Unlike Tether, Circle does not burn or reissue frozen funds. Once a wallet address is blacklisted, it cannot send or receive USDC until the restriction is lifted. Circle also publicly reports all blacklisted addresses and their token balances, with audits intended to improve transparency.

The AMLBot report notes that stablecoin freezes have become a critical tool for investigators, allowing authorities to stop illicit flows that would otherwise be hard to intercept in traditional cash-based systems.
But Demchuk warned that current practices remain patchy. “We see that today’s freeze and recovery mechanisms genuinely help law enforcement … but the system is still maturing,” he tells Cryptonews.
“What’s missing is stronger governance: clearer rules for cross-border requests, a transparent way for users to challenge mistaken freezes, and some independent oversight of issuer powers. Such improvements would protect users’ rights without taking away the tools investigators rely on.”
Companies freeze stablecoins – a type of cryptocurrency designed to maintain a fixed value, usually pegged to the U.S. dollar — when issuers blacklist an address, making the tokens stored in the wallet unusable.
Decentralization In Focus As Crypto Freezes Soar
AMLBot’s findings come as stablecoins face increasing scrutiny from policymakers. Regulators in the United States and European Union have revealed plans to tighten oversight around issuer compliance standards, real-time reporting and consumer safeguards.
Moreover, the growing scale of crypto asset freezes by the likes of Tether and Circle has stoked debate about the erosion of decentralization and privacy, core foundational principles of the crypto industry.

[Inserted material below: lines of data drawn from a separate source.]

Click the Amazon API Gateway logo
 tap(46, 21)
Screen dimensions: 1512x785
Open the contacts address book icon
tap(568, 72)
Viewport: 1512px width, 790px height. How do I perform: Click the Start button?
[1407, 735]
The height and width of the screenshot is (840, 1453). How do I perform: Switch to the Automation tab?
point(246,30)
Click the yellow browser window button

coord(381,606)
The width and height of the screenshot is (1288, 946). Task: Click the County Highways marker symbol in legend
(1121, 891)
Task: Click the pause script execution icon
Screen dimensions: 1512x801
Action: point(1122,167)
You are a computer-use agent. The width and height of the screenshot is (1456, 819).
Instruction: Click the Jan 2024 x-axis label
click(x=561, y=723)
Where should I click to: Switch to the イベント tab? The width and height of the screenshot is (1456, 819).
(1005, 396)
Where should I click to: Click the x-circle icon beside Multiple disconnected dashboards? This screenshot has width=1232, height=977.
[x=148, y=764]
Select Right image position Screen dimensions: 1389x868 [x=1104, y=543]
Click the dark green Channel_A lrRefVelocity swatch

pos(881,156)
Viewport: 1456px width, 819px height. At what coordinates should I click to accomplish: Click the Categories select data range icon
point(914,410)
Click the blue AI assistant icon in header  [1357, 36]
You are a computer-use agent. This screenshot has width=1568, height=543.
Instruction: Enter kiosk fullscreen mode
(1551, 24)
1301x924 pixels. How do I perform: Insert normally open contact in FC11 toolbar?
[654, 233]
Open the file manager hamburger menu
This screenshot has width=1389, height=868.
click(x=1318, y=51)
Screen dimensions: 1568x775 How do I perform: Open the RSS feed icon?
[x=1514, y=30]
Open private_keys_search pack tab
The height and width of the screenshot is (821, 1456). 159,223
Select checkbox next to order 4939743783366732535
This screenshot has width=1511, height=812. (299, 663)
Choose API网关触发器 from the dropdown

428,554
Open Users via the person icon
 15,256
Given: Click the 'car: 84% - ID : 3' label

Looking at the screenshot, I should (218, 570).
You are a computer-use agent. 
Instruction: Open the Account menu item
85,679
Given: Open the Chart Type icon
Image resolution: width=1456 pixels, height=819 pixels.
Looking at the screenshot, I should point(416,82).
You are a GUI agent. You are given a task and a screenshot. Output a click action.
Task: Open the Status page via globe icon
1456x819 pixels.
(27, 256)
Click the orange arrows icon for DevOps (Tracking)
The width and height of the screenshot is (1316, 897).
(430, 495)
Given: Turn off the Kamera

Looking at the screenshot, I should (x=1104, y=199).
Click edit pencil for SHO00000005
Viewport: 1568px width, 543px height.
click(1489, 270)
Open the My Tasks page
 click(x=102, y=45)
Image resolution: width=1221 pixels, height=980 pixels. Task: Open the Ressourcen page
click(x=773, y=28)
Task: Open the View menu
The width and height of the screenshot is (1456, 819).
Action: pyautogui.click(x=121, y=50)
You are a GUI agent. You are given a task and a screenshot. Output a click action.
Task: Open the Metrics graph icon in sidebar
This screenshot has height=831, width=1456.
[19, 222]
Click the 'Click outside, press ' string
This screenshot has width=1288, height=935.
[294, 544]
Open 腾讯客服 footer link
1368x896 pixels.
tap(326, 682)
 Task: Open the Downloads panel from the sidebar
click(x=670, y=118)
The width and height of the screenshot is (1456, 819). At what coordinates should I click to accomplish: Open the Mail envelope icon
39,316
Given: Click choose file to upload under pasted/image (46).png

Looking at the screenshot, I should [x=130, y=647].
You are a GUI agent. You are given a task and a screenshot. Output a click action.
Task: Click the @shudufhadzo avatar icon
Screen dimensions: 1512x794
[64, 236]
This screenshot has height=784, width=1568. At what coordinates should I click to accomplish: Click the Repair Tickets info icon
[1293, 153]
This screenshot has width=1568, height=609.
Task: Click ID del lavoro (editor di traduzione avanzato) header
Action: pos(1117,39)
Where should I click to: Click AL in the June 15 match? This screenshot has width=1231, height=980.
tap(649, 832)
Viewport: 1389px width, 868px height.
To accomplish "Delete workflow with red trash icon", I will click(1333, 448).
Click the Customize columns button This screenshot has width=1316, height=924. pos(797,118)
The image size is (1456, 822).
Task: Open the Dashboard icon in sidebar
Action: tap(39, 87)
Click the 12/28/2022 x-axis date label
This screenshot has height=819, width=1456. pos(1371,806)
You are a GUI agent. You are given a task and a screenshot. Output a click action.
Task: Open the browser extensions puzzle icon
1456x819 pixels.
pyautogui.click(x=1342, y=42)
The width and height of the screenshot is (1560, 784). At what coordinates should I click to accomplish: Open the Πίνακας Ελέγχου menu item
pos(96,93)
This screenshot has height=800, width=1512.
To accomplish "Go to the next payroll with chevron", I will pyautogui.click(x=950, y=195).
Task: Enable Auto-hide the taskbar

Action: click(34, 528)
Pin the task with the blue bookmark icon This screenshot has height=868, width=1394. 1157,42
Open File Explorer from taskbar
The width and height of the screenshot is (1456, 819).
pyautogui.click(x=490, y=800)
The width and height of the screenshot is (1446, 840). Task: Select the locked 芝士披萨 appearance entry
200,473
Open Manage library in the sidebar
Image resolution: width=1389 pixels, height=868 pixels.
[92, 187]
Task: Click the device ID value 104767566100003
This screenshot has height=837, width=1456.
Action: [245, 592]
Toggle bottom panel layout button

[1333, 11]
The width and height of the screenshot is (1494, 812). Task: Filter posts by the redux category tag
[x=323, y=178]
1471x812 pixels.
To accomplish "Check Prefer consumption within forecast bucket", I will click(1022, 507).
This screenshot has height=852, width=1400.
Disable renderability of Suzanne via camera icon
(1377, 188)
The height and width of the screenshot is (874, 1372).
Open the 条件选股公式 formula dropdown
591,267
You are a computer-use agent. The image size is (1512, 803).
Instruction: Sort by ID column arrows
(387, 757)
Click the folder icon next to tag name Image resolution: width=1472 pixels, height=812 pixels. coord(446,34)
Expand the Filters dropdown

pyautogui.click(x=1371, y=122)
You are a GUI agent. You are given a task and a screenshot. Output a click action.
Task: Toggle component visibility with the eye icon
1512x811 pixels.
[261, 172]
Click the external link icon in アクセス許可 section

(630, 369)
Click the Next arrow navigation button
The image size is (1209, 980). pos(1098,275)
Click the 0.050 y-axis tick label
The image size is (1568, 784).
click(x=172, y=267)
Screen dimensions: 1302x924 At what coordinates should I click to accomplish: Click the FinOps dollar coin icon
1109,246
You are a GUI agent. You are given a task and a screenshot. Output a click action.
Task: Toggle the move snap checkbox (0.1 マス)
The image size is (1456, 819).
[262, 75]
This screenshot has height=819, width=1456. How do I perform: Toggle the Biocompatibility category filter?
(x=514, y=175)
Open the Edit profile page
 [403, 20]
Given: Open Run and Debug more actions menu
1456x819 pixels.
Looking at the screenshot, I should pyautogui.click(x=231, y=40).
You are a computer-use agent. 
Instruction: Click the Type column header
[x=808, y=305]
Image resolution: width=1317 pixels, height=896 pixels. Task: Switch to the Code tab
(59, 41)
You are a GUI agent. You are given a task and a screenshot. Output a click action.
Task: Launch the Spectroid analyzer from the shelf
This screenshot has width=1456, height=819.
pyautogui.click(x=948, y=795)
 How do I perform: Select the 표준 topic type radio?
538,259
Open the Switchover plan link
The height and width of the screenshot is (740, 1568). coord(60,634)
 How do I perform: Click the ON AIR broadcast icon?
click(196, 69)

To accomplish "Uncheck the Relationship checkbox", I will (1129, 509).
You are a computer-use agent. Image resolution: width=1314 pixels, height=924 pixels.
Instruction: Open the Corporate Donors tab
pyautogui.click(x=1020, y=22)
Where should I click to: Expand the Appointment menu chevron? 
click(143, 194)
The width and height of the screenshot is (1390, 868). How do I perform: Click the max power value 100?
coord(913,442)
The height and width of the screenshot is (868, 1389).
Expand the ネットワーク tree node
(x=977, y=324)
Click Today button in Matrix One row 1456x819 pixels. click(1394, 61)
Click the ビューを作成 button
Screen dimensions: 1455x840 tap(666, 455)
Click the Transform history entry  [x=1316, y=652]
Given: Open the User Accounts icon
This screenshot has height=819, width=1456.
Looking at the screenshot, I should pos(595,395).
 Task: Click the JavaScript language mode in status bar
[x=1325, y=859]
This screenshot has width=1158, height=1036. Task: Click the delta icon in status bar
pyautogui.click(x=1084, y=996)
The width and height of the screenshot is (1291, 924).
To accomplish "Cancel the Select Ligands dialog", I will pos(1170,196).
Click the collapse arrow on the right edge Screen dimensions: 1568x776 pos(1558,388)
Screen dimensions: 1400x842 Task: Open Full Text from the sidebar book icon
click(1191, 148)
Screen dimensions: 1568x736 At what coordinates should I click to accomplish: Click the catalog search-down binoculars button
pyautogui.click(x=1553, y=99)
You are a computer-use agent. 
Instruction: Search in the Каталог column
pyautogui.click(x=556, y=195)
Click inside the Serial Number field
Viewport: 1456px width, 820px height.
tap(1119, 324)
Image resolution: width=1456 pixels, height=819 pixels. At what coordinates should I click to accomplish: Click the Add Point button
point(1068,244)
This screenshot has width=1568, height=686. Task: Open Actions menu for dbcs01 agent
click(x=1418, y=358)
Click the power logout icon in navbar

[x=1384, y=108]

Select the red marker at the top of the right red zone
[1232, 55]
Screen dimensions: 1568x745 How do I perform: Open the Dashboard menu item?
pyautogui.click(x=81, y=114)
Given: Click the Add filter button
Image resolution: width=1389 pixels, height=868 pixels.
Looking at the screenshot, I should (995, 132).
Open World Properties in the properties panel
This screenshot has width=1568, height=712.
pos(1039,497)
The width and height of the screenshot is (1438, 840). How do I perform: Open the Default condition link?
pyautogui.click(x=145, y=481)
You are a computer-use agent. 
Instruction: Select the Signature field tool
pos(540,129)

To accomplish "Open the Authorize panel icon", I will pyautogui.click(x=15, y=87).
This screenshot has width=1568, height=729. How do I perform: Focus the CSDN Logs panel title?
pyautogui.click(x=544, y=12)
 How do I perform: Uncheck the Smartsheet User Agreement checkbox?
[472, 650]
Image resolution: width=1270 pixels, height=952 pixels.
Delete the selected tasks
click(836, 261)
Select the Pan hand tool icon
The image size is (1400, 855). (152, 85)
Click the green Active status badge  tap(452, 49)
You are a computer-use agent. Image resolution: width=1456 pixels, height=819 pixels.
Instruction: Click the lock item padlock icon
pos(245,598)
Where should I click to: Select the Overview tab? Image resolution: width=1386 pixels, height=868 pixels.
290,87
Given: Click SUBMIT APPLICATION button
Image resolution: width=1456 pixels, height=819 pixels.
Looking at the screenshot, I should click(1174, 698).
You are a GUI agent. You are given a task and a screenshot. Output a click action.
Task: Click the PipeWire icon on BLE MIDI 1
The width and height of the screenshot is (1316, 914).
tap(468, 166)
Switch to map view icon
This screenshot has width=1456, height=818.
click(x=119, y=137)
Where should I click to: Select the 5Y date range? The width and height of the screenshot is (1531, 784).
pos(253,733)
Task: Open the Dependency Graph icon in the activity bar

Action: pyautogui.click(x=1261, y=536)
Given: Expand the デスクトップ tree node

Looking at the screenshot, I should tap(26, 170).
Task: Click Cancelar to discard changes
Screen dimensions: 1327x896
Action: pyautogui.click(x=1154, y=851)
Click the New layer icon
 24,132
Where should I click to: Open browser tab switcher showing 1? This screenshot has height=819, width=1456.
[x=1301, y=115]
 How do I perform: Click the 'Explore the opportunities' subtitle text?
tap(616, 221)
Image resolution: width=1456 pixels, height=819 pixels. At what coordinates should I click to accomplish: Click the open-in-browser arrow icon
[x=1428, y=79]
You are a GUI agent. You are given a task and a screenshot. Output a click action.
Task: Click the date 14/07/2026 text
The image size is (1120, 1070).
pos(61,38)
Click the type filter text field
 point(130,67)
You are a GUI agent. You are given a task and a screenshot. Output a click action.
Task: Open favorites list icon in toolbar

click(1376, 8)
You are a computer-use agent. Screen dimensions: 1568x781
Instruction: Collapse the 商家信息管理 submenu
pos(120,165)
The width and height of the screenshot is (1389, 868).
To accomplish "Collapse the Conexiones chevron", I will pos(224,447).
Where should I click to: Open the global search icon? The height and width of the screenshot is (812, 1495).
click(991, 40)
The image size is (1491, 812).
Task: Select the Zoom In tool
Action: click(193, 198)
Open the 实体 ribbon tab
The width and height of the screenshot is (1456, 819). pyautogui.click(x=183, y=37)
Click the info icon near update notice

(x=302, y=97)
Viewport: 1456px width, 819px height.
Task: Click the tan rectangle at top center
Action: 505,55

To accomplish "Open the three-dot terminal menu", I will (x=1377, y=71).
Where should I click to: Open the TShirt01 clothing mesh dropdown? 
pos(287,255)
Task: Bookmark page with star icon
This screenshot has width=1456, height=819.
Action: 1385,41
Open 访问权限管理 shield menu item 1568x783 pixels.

Dmytro Tarasiuk is the product director at self-regulatory crypto platform Core3. He told Cryptonews that it would be “misleading and unfair” to judge crypto’s ideological roots by examining the behavior of Tether and Circle, which he described as “inevitably centralized players.”
“Yes, the original idea of crypto was rebellious, bold, and revolutionary — money without a ‘big brother,’ without an authority capable of blocking or approving transactions. That ideal existed only briefly.”
Tarasiuk argued that as the crypto market grew, its unregulated nature became a magnet for both scammers and genuine innovators, pushing the sector toward traditional business models, including government engagement.
“Stablecoins have become the most important element of the entire crypto ecosystem,” Tarasiuk stated. “When we talk about adoption, we’re talking about stablecoin transactions. Nothing in crypto is as familiar to non-crypto people globally as USDT on TRC-20.”
“When we talk about institutional capital, stablecoins are the entry point for all tokenized assets and off-chain investment flows,” he added. “And when we talk about governmental interest, Circle and Tether, now the 8th largest holder of U.S. Treasury bills if compared to countries.”
In that context, says Tarasiuk, freezes and blacklisting “are not random or ideological betrayals, they are signs of the institutionalization of the market.”